Il lavoro e la vita

In questi giorni ho sfogliato (un tempo lo leggevo con più attenzione) l’ultimo numero di Inc., e un tema – trattato da due prospettive diametralmente opposte – ha attratto il mio interesse: il rapporto tra il lavoro e il tempo al di fuori del lavoro.

Meg Cadoux Hirshberg, moglie di un imprenditore (e per questo con un’ottima prospettiva sul tema), in Sharing Gary cita Sherry Turkle, professoressa al MIT ed esperta di relazioni tra uomo e macchina, la quale sostiene che gli strumenti come i BlackBerry, insieme alla loro indubbia utilità, ci fanno pagare un prezzo psicologico notevole, perché molti tra di noi si sentono ansiosi quando sono lontani da Internet. Dice la studiosa che stiamo smarrendo l’inclinazione per la solitudine e il desiderio dell’essere nel qui e ora. Sembra che a essere semplicemente nell’attimo presente si perda qualcosa e si rimanga indietro.

Cita anche il professor Stewart Friedman e il suo corso alla Wharton School, che mette l’accento sull’essere totalmente presenti a noi stessi, qualunque cosa stiamo facendo. Per esempio, quando siamo con i nostri figli dedichiamoci a loro, senza nessun altro pensiero: anche il lavoro ne beneficerà. Il professor Friedman dice, in una intervista mooolto interessante, parlando delle persone che si sottopongono ai suoi esperimenti (gli stessi di cui parla Meg Cadoux nel suo articolo):

People are spending less time working, but they’re performing better and they’re more satisfied across the board. Now, why is that? […] It’s because they’re using their time and attention more intelligently. They’re doing more of the things that matter to them and to the people around them.

Che è, non a caso, uno dei concetti centrali di The 4-Hour Workweek.)

L’altro punto di vista è quello di un imprenditore californiano, Jerry Gonzalez, cui un paio di anni fa fu diagnosticato un cancro (ora risolto).

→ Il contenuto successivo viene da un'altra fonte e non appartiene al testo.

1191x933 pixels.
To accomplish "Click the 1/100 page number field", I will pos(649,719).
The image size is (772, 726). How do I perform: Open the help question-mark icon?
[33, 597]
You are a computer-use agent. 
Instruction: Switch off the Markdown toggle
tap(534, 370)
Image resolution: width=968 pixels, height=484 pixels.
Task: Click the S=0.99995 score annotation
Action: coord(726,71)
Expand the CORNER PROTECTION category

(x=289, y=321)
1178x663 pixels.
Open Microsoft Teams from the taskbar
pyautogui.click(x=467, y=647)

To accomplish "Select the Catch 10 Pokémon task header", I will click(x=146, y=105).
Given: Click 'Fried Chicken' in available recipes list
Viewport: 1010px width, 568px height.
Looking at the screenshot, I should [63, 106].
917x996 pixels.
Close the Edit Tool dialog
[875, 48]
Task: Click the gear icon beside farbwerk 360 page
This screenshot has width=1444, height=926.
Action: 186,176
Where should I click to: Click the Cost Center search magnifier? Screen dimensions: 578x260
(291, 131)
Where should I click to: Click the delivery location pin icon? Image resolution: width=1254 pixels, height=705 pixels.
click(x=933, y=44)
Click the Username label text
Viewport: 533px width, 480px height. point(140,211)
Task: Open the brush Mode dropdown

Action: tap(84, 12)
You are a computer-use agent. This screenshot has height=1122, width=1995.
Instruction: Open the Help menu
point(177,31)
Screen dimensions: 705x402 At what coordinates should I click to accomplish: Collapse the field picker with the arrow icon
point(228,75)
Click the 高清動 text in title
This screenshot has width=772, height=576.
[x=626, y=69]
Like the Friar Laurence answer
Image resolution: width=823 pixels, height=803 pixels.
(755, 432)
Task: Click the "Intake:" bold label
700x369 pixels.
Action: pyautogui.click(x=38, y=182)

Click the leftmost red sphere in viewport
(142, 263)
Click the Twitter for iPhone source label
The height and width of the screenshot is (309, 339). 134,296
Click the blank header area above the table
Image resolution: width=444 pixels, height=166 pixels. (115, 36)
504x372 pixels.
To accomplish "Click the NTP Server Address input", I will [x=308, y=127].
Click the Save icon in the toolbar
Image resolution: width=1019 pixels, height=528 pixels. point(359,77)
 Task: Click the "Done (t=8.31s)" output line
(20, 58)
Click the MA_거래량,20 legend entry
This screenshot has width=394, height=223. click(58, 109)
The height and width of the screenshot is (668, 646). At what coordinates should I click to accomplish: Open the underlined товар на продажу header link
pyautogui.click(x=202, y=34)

Si legge nell’articolo:

Many survivors report that illness changed their lives in a stop-and-smell-the-roses way. If anything, Gonzalez is more driven than ever. “What gets to me is the knowledge it could come back,” he says. “So I’ll spend that extra hour in the office. Because if it does come back, at least I’ll have done what I set out to do.”

Io, però, non capisco: chi in punto di morte vorrebbe aver passato più ore in ufficio?